When you've run all your loop counters into the wall (i.e. i is 10 and there's nowhere left to go), your "results" set will contain all sub-lists of the original list that added up to the desired total. It's possible there will be none, in that case there's no (exact) solution to your problem.

If you have 3 or more sub-lists in your results set, you can check if you can find a pair of them that use non-overlapping sets of numbers from the original list.
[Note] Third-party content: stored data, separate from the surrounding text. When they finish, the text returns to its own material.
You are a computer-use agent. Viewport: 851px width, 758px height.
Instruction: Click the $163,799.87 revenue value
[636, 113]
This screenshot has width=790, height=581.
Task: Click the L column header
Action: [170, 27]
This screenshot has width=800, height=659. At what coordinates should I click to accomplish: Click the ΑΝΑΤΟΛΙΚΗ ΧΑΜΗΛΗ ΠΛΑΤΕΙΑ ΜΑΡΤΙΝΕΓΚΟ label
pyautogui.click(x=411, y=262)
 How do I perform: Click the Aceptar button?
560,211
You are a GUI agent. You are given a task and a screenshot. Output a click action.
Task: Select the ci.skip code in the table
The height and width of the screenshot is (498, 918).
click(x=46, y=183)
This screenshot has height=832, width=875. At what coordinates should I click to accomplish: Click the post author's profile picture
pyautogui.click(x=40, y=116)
If you have 2, then there should also be a 3rd sub-list containing exactly all the numbers not contained in the first 2 lists, and you have your solution.

My sample code doesn't do a series of loops; instead, it does one loop going from 1 to (say) 10 and looking for 18000. Then, let's say the first number chosen was 2000, the function calls itself again recursively with a hint to start at 2 (= i + 1) and to try to assemble a total of 16000. That call of the function then calls itself again with a starting position of (whatever + 1) and a total of (16000 - whatever), and it keeps calling itself that way with subsets of the original problem until there's no more room for the indexes to go up. If it finds a "good" sub-list on the way, it stores it in the result set.

How to implement this efficiently depends on the language you're doing it in. FORTRAN 77 doesn't have recursion, Lua doesn't implement lists or sets efficiently, Lisp may have trouble efficiently indexing into a list. In Java, I might use a bitset rather than a sublist. I know nothing about P4GL, so: For implementation, you're on your own!

Carl Smotricz